REQUIRED TASK :: Extract the rows verbatim, starting at the row that contains "Politics (5, 535)" and ending after the row that contains "Top (4, 581)".

=======

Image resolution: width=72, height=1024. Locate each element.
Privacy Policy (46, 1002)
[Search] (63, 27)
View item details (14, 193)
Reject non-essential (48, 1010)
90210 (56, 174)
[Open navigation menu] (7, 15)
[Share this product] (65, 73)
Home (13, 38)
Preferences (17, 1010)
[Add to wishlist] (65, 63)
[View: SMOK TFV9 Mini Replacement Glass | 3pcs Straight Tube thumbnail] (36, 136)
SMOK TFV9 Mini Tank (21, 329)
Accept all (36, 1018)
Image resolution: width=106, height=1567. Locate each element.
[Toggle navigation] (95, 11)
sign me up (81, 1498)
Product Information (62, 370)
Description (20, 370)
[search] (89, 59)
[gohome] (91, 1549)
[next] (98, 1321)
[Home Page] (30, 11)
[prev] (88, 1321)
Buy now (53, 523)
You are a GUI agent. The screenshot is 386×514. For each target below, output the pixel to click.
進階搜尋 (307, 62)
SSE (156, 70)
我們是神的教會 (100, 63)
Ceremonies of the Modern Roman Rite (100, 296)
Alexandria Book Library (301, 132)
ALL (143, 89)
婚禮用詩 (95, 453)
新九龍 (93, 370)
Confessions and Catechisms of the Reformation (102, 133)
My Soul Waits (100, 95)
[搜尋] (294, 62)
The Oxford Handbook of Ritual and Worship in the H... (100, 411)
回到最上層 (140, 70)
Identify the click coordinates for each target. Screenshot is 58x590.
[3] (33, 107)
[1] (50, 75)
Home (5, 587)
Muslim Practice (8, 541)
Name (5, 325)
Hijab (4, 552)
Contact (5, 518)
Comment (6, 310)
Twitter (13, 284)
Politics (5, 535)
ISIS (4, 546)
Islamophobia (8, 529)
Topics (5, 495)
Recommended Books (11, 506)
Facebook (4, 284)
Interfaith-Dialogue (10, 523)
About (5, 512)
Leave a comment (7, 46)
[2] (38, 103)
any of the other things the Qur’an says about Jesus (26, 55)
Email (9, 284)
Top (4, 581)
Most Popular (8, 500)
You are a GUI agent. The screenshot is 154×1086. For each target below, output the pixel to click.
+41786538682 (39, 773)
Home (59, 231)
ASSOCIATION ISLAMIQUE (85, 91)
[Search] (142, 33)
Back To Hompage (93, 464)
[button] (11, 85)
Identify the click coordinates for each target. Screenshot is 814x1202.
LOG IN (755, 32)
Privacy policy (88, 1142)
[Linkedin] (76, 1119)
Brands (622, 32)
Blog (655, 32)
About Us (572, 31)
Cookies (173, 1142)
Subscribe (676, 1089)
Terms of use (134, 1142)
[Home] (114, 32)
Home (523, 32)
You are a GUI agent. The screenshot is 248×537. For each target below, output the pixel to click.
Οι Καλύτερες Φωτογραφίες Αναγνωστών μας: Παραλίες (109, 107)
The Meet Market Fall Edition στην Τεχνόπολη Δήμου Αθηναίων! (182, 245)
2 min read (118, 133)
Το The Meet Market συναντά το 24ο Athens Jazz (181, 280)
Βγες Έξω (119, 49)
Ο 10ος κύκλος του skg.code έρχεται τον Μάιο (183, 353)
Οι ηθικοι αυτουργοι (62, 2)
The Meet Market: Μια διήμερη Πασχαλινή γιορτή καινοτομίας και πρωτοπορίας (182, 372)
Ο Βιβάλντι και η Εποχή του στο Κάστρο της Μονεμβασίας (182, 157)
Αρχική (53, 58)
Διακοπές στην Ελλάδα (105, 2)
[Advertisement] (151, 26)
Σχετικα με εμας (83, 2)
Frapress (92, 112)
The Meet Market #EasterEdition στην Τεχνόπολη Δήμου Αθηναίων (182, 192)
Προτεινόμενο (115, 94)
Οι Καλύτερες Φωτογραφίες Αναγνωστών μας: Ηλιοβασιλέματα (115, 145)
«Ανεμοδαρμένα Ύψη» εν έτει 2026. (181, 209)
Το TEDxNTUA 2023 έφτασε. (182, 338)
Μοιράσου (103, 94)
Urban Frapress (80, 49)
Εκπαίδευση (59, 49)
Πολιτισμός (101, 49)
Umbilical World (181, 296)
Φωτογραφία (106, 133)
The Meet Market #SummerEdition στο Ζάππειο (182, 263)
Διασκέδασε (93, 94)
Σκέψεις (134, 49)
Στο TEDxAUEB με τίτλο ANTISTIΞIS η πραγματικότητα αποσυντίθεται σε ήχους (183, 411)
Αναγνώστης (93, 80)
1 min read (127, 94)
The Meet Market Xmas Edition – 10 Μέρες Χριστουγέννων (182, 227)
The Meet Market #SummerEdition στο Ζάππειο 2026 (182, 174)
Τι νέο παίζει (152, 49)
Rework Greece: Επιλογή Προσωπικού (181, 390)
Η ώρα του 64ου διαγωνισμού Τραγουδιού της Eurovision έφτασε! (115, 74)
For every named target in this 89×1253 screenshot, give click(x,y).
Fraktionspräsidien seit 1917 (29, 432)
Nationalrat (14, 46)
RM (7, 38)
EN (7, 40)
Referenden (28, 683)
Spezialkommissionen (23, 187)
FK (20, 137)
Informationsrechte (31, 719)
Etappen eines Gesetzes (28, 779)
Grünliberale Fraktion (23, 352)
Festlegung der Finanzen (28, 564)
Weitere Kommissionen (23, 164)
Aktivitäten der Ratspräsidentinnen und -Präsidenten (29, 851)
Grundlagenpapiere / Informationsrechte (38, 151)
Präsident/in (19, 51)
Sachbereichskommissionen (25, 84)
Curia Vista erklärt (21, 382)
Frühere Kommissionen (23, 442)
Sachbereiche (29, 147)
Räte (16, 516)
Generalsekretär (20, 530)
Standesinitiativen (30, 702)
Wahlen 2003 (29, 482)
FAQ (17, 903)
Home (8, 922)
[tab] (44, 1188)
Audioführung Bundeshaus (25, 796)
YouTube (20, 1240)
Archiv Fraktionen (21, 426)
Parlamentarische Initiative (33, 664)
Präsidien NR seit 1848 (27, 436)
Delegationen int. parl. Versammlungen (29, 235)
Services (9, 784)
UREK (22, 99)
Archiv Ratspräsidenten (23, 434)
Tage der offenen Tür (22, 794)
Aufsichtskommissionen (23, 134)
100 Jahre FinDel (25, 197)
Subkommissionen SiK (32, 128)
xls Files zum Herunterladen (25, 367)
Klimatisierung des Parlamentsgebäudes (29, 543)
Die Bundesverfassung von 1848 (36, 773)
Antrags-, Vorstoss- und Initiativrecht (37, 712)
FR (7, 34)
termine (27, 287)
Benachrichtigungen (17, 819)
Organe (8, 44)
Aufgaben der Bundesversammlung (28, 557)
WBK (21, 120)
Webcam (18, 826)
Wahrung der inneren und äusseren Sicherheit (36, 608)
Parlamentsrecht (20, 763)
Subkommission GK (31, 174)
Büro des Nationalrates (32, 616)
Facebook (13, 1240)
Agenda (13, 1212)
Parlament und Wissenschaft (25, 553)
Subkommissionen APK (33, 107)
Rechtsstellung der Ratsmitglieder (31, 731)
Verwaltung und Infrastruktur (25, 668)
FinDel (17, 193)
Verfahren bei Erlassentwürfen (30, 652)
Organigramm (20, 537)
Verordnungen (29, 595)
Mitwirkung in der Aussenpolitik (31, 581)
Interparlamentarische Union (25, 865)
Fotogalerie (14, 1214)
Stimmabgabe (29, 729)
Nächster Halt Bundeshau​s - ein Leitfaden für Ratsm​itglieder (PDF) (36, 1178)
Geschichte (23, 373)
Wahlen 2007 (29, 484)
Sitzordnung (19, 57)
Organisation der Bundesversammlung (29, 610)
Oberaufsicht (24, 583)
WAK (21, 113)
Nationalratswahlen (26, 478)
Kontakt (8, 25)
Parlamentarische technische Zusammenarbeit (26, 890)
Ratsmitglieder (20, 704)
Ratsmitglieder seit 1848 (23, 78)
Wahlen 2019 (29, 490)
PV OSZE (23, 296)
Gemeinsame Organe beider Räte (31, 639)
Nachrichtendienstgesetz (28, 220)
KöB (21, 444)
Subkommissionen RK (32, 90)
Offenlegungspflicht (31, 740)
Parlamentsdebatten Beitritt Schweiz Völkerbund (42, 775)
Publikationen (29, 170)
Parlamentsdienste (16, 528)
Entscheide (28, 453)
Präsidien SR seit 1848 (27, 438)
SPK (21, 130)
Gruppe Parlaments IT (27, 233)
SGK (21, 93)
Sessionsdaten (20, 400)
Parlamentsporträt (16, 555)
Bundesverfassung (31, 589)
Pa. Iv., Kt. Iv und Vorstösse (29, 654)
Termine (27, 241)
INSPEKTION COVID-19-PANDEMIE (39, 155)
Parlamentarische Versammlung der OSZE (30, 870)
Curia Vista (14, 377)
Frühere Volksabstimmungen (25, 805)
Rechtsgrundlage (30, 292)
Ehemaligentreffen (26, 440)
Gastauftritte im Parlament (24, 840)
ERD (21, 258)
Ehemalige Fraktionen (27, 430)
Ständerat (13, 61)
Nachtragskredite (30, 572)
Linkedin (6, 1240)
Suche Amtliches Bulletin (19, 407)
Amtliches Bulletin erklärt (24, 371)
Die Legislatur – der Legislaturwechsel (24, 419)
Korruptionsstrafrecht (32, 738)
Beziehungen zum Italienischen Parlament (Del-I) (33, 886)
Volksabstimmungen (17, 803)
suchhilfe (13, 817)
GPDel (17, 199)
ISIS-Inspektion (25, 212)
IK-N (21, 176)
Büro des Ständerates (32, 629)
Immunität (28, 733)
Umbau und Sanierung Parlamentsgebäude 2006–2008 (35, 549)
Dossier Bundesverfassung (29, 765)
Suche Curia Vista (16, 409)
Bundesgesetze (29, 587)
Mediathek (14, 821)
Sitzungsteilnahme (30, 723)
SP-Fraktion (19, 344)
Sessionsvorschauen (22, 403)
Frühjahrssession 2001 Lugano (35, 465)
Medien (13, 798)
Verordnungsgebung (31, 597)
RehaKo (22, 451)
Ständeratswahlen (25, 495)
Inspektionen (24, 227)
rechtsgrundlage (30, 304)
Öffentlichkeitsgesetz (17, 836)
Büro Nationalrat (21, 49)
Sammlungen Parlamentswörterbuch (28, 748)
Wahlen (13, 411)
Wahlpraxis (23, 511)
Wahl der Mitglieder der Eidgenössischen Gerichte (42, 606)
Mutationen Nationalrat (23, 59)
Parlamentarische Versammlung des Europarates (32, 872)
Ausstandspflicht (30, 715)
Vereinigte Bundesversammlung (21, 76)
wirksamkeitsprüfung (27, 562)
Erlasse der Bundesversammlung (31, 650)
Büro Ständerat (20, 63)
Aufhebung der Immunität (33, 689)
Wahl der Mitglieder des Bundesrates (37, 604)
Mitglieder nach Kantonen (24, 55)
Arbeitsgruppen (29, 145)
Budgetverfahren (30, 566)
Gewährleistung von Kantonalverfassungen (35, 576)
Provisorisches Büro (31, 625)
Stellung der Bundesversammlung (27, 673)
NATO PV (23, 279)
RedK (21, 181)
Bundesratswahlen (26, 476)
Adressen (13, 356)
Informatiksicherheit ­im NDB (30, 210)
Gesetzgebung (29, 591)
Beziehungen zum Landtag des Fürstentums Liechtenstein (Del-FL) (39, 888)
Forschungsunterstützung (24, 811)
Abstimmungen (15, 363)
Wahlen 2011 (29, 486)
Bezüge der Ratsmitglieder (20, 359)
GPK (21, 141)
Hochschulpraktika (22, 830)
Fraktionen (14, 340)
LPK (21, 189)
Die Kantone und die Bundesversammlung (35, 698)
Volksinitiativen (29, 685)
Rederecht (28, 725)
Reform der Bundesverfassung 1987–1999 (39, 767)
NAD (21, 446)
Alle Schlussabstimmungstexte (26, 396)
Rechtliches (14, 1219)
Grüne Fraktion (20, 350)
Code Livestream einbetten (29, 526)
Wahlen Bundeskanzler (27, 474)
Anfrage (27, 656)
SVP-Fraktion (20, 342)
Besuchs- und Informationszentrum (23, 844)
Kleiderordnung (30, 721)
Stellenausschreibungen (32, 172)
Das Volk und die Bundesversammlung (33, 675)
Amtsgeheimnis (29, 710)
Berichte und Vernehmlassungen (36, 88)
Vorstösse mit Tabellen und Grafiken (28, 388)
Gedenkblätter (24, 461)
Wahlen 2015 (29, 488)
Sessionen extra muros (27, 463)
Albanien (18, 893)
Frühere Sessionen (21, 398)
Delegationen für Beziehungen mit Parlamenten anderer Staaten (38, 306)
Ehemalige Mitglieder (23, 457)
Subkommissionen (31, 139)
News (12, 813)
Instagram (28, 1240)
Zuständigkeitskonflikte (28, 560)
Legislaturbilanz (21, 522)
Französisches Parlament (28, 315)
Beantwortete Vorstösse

=======

SOLUTION ::
Politics (5, 535)
ISIS (4, 546)
Islamophobia (8, 529)
Topics (5, 495)
Recommended Books (11, 506)
Facebook (4, 284)
Interfaith-Dialogue (10, 523)
About (5, 512)
Leave a comment (7, 46)
[2] (38, 103)
any of the other things the Qur’an says about Jesus (26, 55)
Email (9, 284)
Top (4, 581)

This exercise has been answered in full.